## TASK SET
1. Answer these questions using the music blog post.
(a) Which track does the writer say they had quite forgotten?
(b) In what year did the Thelonious Monk Quartet session take place?
(c) In whose archives did the master tapes lie hidden until 2014?
2. List every member of the Thelonious Monk Quartet named in the music blog post, with each one's instrument.
3. Continue the music blog post from its final sentence.

With the news that Apple are to discontinue manufacturing iPods and their ilk [because nowadays we all have smartphones, right?] who knows how many more months of shuffling through my music collection will be available for blogging? But until my neat little device finally shuffles off its [doubtlessly built-in] mortal coil, this is what my iPod threw at me today …
- Tangled Up in Blue : Bob Dylan, from Blood on the Tracks
- Jumpin’ at the Woodside : Benny Goodman, from BG in HiFi
- Gulf Coast Highway : Nanci Griffith, from Little Love Affairs
- Stone for Bessie Smith : Dory Previn, from Mythical Kings & Iguanas
- Angel : Aretha Franklin, from Twenty Greatest Hits
- Stairway to the Stars : Milt Jackson & John Coltrane, from Bags & Trane
- I’d Rather Leave While I’m In Love : Dusty Springfield, from Something Special
- Don’t Get Around Much Anymore : Ernestine Anderson, from Live From Concord to London
- Winter is Gone : John Renbourn, from John Renbourn
- I Should Have Known Better : The Beatles, from A Hard Day’s Night
- Sir Charles at Home : Vic Dickenson Septet, from The Essential Vic Dickenson
- All Blues : Chet Baker, from The Last Great Concert
The above is what I’m likely to listen to while wandering the streets of Kentish Town or strolling up hill and down dale on Hampstead Heath, a good part of the pleasure coming from the juxtapositions that are thrown up and from encountering something you’d quite forgotten – in this case, Renbourn’s lilting Winter is Gone. As against that, there’s the music I’m currently listening to in a more positive way, stuff – often newly acquired – that sits close to the stereo [yes, the stereo, remember?] and gets played frequently.
First and foremost, then, this double CD of tracks which come from a 1959 session by the Thelonious Monk Quartet [Monk, piano; Charlie Rouse, tenor sax; Sam Jones, bass; Art Taylor, drums] with the addition on some tracks of the French tenor player, Barney Wilen. These recordings were made in New York with the intention of being used on the soundtrack of Roger Vadim’s Les Liaisons Dangereuses, but never used. The master tapes lay hidden away in the archives of Wilen’s manager, Marcel Ramono, until 2014.

## SOURCE DATA
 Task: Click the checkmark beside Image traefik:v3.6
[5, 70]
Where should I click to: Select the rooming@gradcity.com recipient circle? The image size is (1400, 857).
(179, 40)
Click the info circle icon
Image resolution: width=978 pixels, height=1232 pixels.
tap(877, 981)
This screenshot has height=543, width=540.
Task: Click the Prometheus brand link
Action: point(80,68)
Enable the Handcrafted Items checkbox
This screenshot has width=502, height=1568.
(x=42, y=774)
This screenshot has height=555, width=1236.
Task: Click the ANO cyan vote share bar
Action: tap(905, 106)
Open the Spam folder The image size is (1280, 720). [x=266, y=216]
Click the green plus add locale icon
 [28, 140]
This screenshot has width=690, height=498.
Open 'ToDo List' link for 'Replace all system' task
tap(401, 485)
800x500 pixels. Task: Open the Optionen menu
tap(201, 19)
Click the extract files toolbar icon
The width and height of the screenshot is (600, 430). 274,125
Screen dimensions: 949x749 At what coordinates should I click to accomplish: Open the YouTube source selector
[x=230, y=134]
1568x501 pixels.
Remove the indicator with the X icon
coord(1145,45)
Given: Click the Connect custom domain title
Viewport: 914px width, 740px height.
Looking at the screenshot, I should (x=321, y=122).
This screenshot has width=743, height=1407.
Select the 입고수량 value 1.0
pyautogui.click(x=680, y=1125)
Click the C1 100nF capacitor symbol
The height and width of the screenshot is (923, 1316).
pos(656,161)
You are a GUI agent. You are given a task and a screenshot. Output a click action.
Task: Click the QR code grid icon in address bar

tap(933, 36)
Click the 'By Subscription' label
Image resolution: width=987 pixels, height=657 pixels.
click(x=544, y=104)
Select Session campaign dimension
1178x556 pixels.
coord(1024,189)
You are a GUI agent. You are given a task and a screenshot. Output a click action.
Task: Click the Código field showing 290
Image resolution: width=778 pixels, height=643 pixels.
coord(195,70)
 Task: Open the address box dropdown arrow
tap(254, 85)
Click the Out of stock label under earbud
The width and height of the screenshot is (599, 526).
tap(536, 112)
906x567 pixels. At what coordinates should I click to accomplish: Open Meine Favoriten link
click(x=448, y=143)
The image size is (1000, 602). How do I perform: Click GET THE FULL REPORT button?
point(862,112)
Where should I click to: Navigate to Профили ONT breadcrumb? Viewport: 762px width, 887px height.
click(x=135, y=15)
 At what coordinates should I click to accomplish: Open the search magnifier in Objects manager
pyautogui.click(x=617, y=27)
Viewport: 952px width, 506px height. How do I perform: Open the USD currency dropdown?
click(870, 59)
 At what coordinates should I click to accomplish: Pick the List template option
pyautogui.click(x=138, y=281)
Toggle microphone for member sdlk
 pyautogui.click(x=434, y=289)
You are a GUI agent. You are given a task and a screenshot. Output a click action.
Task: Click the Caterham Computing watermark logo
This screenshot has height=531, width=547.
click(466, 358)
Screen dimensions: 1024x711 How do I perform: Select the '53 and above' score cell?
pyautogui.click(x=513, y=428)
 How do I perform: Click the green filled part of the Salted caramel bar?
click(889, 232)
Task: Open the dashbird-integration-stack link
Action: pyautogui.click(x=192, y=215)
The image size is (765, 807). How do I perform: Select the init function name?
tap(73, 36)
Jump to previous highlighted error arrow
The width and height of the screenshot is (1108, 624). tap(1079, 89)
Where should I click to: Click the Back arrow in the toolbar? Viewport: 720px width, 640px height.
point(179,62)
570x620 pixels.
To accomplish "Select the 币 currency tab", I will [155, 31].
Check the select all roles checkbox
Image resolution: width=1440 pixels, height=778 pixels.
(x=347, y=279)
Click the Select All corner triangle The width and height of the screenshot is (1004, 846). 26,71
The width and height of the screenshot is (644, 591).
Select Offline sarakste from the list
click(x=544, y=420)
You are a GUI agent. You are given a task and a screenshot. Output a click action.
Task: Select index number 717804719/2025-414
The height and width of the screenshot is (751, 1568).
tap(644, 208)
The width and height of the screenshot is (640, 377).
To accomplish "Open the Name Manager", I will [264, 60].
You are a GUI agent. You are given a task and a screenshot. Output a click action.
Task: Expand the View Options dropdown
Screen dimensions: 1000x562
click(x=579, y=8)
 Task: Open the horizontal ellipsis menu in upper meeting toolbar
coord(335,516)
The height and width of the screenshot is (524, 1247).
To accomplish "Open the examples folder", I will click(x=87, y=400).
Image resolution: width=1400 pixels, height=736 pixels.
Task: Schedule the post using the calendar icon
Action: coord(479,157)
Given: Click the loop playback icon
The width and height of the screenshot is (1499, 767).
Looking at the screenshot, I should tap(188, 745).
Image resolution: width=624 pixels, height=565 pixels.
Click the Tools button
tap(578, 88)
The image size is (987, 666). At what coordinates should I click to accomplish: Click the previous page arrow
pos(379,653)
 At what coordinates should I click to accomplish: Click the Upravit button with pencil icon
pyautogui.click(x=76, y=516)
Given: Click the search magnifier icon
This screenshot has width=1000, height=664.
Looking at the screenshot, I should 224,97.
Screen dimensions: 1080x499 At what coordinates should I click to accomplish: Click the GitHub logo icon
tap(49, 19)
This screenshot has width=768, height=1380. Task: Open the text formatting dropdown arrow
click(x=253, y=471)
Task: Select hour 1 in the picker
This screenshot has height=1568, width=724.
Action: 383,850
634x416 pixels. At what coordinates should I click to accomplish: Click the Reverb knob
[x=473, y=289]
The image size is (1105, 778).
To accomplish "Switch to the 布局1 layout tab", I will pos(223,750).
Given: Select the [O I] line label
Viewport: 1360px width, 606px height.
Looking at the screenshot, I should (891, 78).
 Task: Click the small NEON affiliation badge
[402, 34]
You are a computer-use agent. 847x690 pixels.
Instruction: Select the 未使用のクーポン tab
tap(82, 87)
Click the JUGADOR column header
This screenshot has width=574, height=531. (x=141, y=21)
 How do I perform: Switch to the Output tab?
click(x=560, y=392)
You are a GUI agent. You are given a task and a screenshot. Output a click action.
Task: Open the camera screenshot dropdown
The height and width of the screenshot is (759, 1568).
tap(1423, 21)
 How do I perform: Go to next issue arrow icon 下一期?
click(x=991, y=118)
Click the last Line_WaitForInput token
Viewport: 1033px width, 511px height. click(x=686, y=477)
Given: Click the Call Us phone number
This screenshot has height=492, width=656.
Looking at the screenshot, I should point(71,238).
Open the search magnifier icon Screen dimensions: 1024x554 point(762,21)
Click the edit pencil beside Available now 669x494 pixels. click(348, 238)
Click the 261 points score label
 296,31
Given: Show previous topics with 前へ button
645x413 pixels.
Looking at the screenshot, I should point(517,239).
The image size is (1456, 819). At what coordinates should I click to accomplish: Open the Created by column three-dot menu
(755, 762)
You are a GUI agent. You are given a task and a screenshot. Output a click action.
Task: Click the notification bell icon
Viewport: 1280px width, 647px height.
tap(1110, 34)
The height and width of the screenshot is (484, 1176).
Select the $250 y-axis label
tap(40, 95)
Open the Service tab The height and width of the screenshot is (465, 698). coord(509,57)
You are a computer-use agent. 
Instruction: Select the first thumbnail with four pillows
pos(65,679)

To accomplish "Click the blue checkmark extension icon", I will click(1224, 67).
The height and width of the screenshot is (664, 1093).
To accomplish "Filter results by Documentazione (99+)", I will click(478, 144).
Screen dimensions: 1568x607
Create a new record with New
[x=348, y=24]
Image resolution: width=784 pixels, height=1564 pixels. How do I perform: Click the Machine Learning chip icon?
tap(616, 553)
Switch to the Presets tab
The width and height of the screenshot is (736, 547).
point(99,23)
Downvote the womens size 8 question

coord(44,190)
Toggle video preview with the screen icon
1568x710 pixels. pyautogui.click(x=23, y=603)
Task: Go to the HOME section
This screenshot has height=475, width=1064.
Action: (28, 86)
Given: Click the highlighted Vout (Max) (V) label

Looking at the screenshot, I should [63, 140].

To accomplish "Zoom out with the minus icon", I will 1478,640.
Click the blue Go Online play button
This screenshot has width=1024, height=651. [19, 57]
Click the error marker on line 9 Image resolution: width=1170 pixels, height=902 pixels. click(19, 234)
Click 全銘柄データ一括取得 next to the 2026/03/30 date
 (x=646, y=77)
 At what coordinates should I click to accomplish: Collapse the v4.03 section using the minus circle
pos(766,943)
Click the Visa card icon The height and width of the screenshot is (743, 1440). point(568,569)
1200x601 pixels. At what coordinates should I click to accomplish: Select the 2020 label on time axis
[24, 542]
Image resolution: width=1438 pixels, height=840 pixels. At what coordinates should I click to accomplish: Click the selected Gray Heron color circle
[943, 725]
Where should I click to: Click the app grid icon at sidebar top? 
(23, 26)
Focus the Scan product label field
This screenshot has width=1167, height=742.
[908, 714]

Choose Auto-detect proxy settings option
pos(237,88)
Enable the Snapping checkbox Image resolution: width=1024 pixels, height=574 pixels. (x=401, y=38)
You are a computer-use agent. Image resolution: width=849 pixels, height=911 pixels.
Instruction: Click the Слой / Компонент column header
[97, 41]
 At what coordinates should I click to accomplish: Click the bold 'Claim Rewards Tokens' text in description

## RESPONSES TO THE EXERCISE
1.
(a) John Renbourn's "Winter is Gone"
(b) 1959
(c) Marcel Ramono, Barney Wilen's manager

2.
- Thelonious Monk: piano
- Charlie Rouse: tenor sax
- Sam Jones: bass
- Art Taylor: drums

3.
Monk – why would one be surprised by this? – made no attempt to tailor his music to Vadim’s film or its requirements, and it was never used. The tunes are, for the most part, familiar from amongst Monk’s compositions – Rhythm-a-Ning; Well, You Needn’t; Pannonica; Crepuscule with Nellie – the only ‘outsider’ being Monk’s version of the hymn, We’ll Understand it Better By and By. Familiar or not, this was a terrific session, recorded with beautiful clarity. Whether sparked by the presence of Barney Wilen in the studio or other factors that could only be speculated upon, Monk is in especially fine form and the band, propelled along by the rhythm section of Jones and Taylor, play superbly well. Taylor is magnificent on the opening Rhythm-a-Ning – quite possibly the best version of this much-recorded piece I’ve yet heard. A delight.
From one iconoclast to another. I first got to know Feldman’s music through his largely choral piece Rothko Chapel, which was first performed in the non-denominational chapel in Houston, Texas, which has fourteen of Rothko’s canvasses on its octagonal walls. Feldman and Rothko were friends, just as he was friendly with Philip Guston and other New York painters of the 50s and early 60s. Sit patiently in front of Rothko’s work and it begins slowly to move before your eyes, to bleach into your consciousness, and Feldman’s music works in much the same way. For Bunita Marcus is a composition for solo piano and it lasts just short of 73 minutes. It requires patience and repays it plentifully.